Here's another good one (last one, I swear): "When we are systematically denied a basis for making moral choices, we are forced to make amoral choices; this knowledge of our own complicity in turn reinforces our apathy, and thus we deny ourselves the possibility of a moral choice" (24). I fear that I fall into this category. I'll probably forget about this pamphlet within a month, even though I hope I don't. I'm so overwhelmed by my desire to end sweatshop labor and profit-focused greed and implement organic-ness and sustainability everywhere.

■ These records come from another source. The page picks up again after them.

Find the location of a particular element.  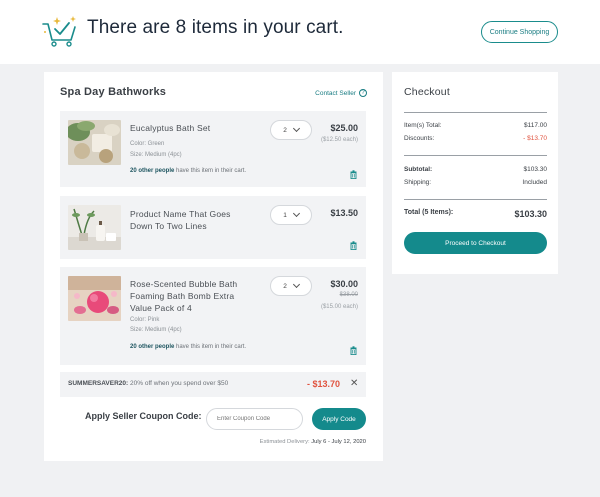

promo-code: SUMMERSAVER20: is located at coordinates (98, 384).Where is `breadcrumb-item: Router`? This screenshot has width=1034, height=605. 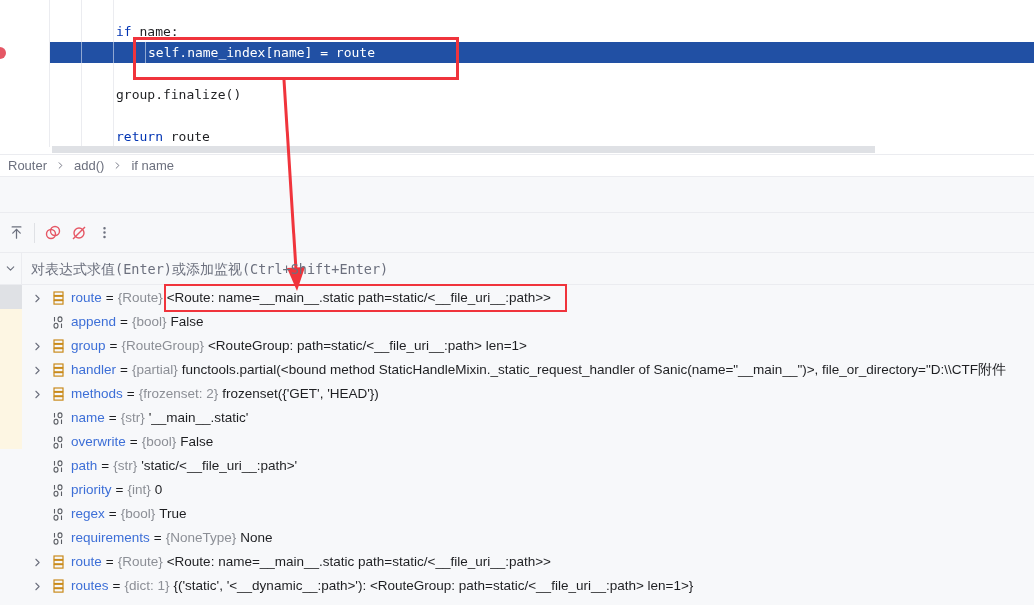
breadcrumb-item: Router is located at coordinates (28, 166).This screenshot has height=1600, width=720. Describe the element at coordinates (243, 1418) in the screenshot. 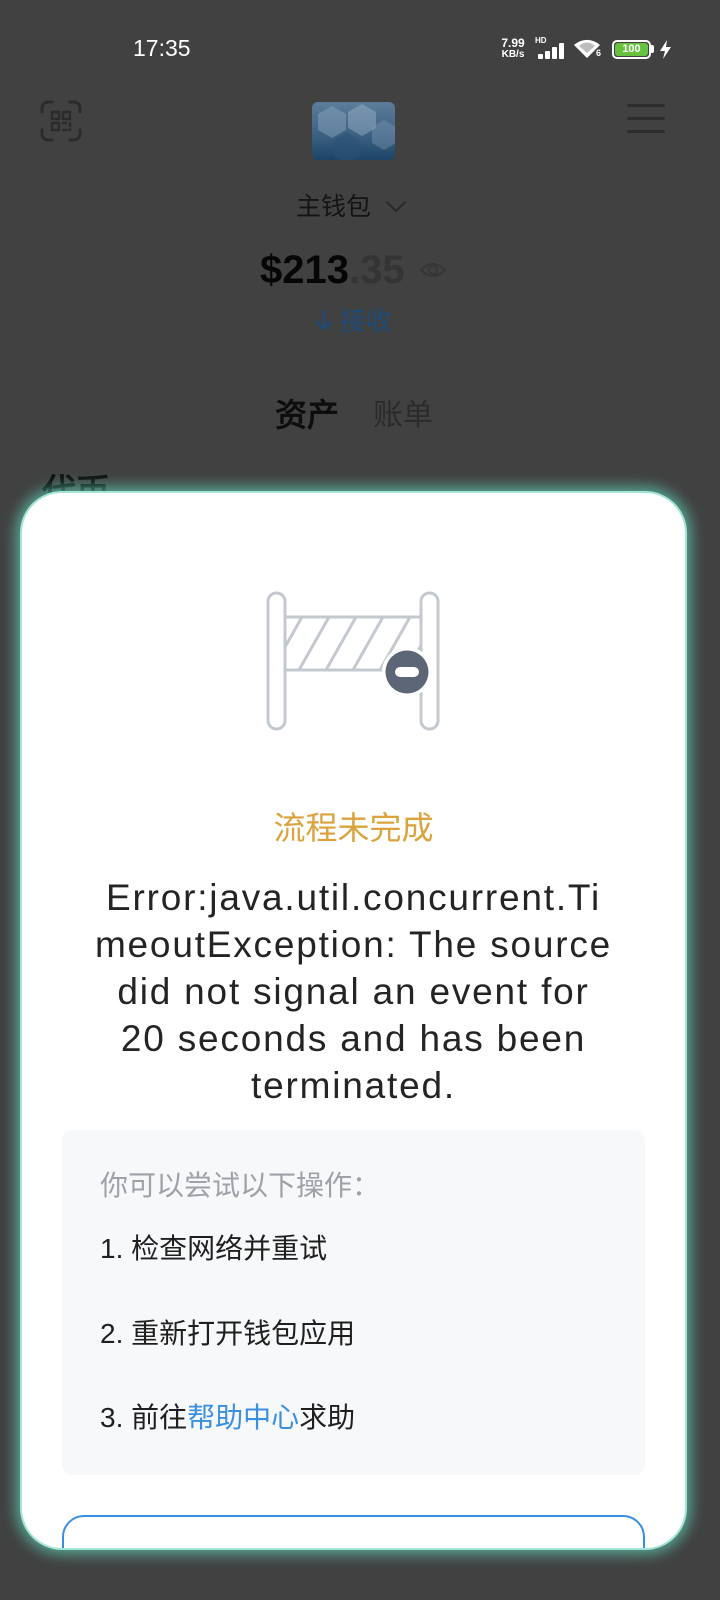

I see `help-center-link: 帮助中心` at that location.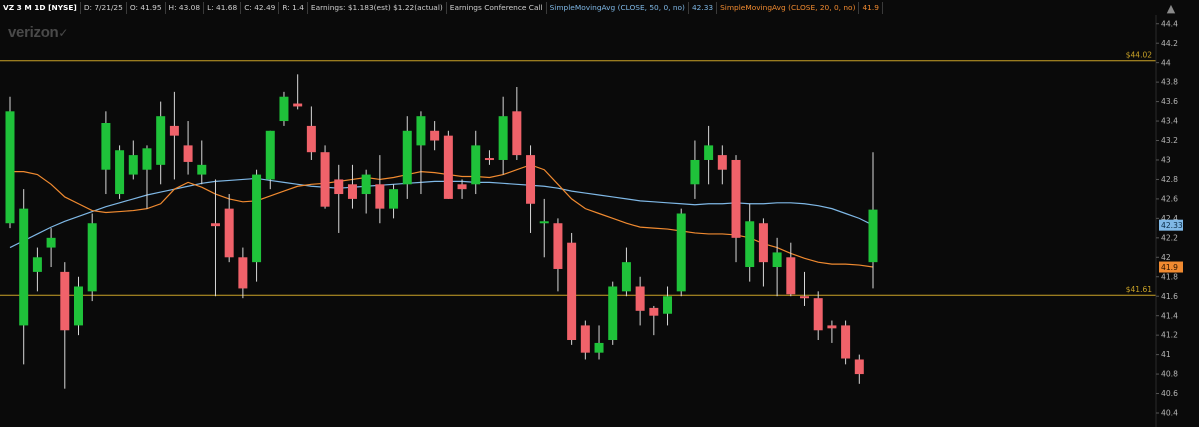 This screenshot has height=427, width=1199. Describe the element at coordinates (1171, 246) in the screenshot. I see `last-value-badges: 42.33 41.9` at that location.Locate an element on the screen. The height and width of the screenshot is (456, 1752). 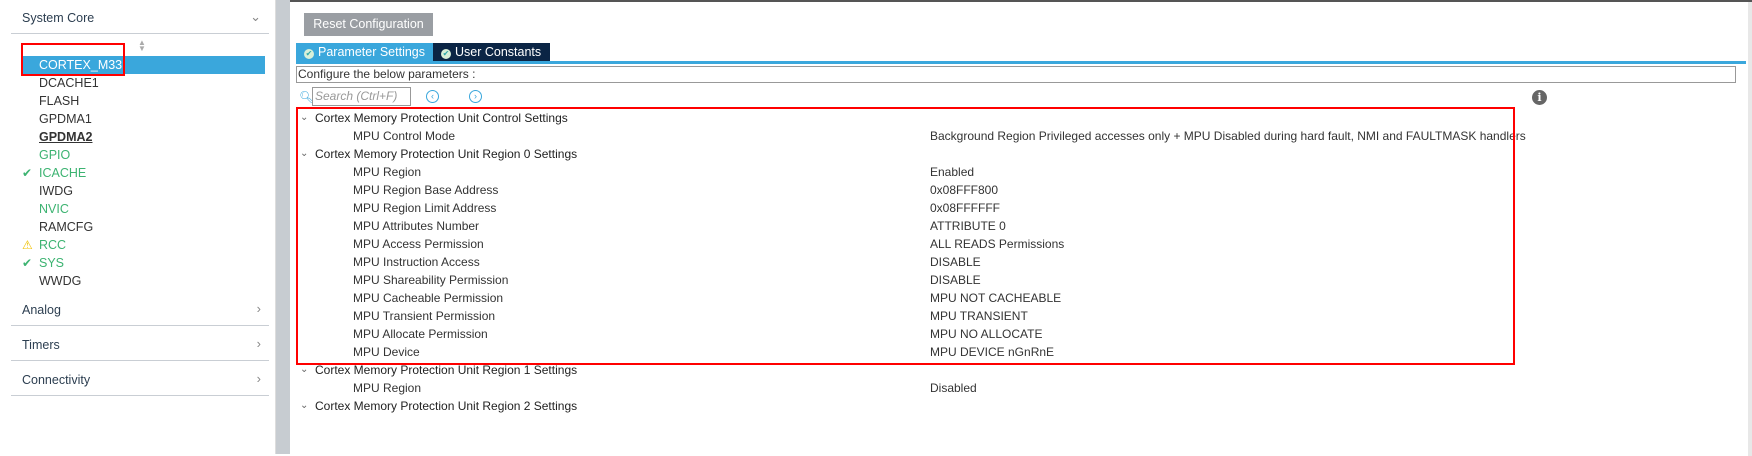
item-label: WWDG is located at coordinates (60, 281).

So then, our homework assignment was to come up with and do, in the next 48 hours, something to improve our moral choices. Something small, since we only have 48 hours. No leading a campus-wide fruit boycott or something drastic. So I cleaned out the brita pitcher in which the water has literally been gathering dust in my fridge (it tasted funny so I left it there to rot), so now I can stop gathering plastic water bottles. I also looked up American Apparel and sweatshop-free products on Google. I was surprised by how much is out there, but EVERYTHING IS SO FREAKING EXPENSIVE! Which it would be, since the whole point of exploiting people is to create cheap enough products to compete in the global marketplace. Which leads me to the conclusion that living a moral lifestyle within the context of the global economy is impossible unless you're privileged enough to be able to regularly afford $250 jackets and $40 leggings and $50 t-shirts. Which leaves me even MORE bitter and helpless-feeling. Why is it so hard?!
the margin of page 21
On a slightly more hopeful note though, John Woolman never saw slavery get abolished. He definitely didn't do all that work for nothing - he just unfortunately never got to see his efforts come to fruition. And for Thursday we have to skim through everything and find our favorite quotes from everything we read in the class, and one of the ones I found from another Pendle Hill pamphlet by Daniel O. Snyder was: "Together we learn to discern the contours of hope, for although we yearn to see and to celebrate the visible results of our work, we dare not anchor hope in the visible results of our work, for we are working toward a future that may be many generation in the making, a future that we may not see in our lifetime, indeed a future that may never exist. We learned that the work itself is our sign of hope ("Quaker Witness as Sacrament" 30). So I guess that's kind of pessimistic and optimistic at the same time - despite the fact that I'm still not entirely sure what I can do, in terms of being overwhelmed by trying to end all evils in the world ASAP, it's just not going to happen in my lifetime and I need to accept that. That doesn't mean I can't or shouldn't work towards improvement so that it might happen in generations to come.